* Brano *
━━━━

Jago non segue la suprema legge dell’artista, la legge della bellezza.  Le passioni forti deformano, abbruttiscono il volto, stridono con la figurazione. Quell’uomo, l’uomo di Jago, è destinato a subire quel martirio per l’eternità. Un corpo sciolto nel racconto delle proprie avarie  che tiene tra le braccia un corpo che già non appartiene più a questa terra, ma nell’atto di tornare terra. Lo si piange nella sua bellezza come strada da percorrere a piedi scalzi nella polvere, come spazio muto che attende silenzio. Lo strazio di Jago è il Filottete di Socrate che grida, la disperazione che affonda in un bianco bugiardo e ammaliante. E’ quello che  crediamo di vedere in certi sogni che ci agitano il sonno perché sappiamo che qualcosa di grave possa succedere da un momento all’altro, ma al tempo stesso ne siamo affascinati, quasi che, osservandolo quel dolore, potessimo scoprire qualcosa che ci riguarda. Lo sguardo regge pochi istanti, c’è necessità di abbassare le palpebre per non sentirsi mortificati. Pare di violarne i pochi istanti deserti che ancora uniscono per gravità d’amore quei corpi. Le mani grosse e ruvide tengono ma non trattengono, sanno che non possono, sudari per un’anima che pacatamente scompare.

Un istante apocrifo che squarcia le labbra come una cancrena. Un dolore deforme di disperazione che inchioda Dio al cielo. Reale oltre la realtà, fibra nuda che resta oltre la povertà delle linee terrene che si disfano. Viene da chiedersi se nell’umile grazia della resa non si possa insegnare qualcosa a Dio. Proprio in quell’istante, quando inevitabilmente la luce si spegne, il pianto si fa sordo e il giorno quietamente finisce.

━━━━

* Esercizi *
1. Riassumi in due frasi il brano sull'opera di Jago.
2. Traduci in inglese questa frase del brano: "Lo sguardo regge pochi istanti, c’è necessità di abbassare le palpebre per non sentirsi mortificati."
L'elenco che segue non ha alcun legame con il brano.

* Elenco dati *
━━━━

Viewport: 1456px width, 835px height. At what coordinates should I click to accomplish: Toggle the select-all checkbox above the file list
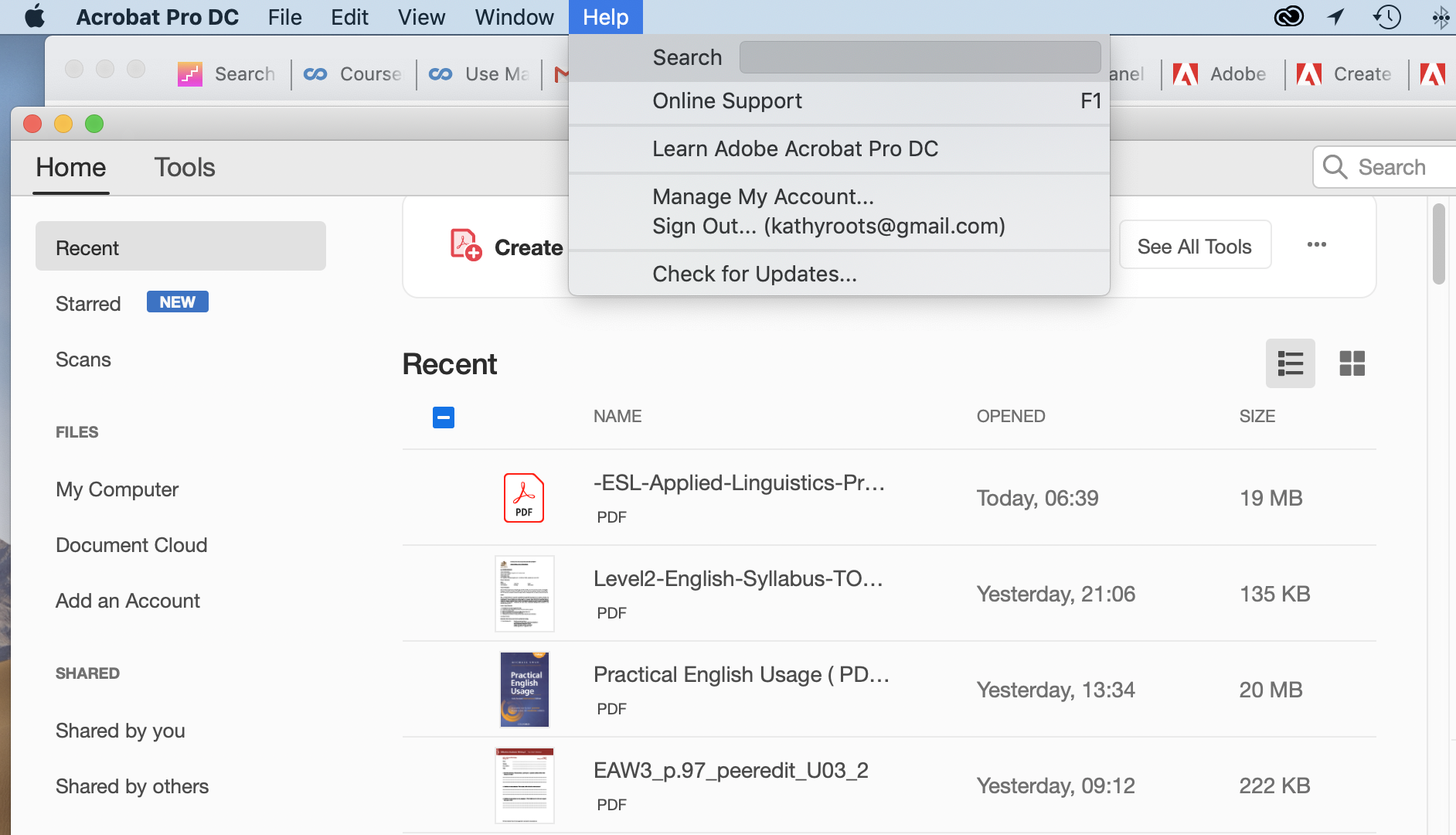click(x=442, y=417)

━━━━

* Soluzioni *
1. Jago non segue la legge della bellezza e rappresenta un uomo deformato dal dolore che tiene tra le braccia un corpo che non appartiene più a questa terra. Il suo strazio affascina e insieme costringe ad abbassare lo sguardo: è un dolore che inchioda Dio al cielo nell'istante in cui la luce si spegne e il giorno finisce.

2. The gaze holds for only a few moments; one needs to lower one's eyelids so as not to feel mortified.